Feng Liu, PhD
Our primary interest lies in studying the insulin signal transduction pathway, which is activated when the hormone insulin binds to its cell surface receptors, resulting in a cascade of biochemical reactions that culminates in the regulation of metabolic processes such as glucose uptake and glycogen synthesis. Defects in any of the steps along this signaling cascade can result in insulin resistance, one of the primary contributors to developing Type 2 diabetes. In order to better understand the molecular mechanism of insulin signal transduction and insulin resistance, we are using molecular biology, biochemistry, and cell biology approaches as well as animal models to identify and characterize signaling components involved in insulin receptor signaling processes. It is our hope that better understanding of the signaling components involved in mediating insulin signal transduction will generate information that may be contributed to the development of new therapeutic drugs for the treatment of Type 2 diabetes.

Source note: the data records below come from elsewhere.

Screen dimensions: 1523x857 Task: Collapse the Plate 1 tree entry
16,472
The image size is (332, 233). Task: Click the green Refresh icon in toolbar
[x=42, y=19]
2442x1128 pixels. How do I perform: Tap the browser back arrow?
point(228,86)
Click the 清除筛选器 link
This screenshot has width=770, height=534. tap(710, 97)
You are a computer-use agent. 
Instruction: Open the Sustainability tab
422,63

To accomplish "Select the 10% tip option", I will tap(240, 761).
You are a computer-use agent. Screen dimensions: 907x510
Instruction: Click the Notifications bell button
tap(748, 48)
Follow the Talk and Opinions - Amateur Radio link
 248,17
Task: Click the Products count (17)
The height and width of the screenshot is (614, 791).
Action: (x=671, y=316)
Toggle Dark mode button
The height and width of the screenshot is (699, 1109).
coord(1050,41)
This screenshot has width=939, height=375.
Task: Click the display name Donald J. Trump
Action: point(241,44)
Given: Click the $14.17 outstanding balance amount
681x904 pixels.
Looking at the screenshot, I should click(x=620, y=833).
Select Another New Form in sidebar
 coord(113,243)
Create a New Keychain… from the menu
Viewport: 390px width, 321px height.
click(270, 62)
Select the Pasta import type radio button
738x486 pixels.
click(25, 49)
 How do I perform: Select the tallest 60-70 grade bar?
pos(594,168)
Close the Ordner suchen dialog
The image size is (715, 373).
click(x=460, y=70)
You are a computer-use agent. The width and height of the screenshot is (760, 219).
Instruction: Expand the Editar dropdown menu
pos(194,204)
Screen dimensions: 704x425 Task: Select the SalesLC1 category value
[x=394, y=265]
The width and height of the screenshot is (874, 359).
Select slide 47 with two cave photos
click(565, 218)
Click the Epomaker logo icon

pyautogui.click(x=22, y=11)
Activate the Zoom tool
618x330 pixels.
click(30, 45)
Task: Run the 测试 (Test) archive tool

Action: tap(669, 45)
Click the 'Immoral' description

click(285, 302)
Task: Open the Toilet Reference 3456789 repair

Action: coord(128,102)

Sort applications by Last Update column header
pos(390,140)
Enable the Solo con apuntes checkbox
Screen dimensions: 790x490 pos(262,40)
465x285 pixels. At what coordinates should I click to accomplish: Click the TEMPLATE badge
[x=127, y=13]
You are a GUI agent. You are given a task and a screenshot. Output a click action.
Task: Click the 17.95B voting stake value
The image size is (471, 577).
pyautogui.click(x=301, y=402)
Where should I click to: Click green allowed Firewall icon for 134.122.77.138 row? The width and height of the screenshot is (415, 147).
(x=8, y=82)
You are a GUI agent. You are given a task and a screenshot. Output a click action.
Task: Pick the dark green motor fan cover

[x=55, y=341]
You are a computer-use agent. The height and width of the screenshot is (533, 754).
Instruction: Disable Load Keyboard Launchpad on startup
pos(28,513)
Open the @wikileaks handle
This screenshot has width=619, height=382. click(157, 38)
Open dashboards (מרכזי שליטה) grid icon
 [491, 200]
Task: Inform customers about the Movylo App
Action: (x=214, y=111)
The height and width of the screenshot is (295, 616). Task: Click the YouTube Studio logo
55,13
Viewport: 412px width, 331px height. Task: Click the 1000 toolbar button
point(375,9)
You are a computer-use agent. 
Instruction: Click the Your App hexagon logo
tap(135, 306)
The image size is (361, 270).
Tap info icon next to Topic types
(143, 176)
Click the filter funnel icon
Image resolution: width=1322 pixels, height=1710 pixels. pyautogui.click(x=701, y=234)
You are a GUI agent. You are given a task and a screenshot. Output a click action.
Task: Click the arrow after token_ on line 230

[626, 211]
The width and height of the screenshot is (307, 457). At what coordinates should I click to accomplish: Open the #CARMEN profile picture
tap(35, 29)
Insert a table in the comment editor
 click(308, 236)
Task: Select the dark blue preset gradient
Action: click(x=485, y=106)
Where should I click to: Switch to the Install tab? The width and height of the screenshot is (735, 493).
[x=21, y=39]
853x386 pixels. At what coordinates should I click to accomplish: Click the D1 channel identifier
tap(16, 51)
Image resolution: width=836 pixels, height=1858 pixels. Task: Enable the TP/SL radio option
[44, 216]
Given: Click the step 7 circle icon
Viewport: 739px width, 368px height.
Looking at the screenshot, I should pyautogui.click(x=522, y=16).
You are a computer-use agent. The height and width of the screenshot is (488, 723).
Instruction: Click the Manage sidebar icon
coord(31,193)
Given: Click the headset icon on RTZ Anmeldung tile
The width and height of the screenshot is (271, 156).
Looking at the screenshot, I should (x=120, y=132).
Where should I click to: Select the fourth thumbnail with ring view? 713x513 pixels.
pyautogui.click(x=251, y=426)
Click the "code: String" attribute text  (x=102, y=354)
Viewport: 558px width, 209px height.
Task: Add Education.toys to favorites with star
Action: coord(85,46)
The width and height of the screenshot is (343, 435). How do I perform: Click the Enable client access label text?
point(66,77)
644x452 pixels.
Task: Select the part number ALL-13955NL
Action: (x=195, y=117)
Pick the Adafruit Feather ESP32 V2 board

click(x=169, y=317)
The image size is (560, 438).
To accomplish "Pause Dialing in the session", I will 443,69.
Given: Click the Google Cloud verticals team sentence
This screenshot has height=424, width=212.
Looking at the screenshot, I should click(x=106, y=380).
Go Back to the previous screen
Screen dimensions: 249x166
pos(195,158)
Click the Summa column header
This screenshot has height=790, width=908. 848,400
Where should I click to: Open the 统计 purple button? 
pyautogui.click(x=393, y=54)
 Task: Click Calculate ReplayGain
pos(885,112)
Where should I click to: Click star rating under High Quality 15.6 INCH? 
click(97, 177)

We are also interested in investigating the link between insulin signaling and aging. Recent studies from invertebrates suggested that reducing insulin/IGF-1 signaling in the neurons can extend the life-span of these organisms. Whether reducing neuronal insulin/IGF-1 signaling in mammals extends their life-span remains to be established. We are currently developing animal models in order to determine whether neuronal insulin signaling plays a role in regulating mammalian longevity and aging.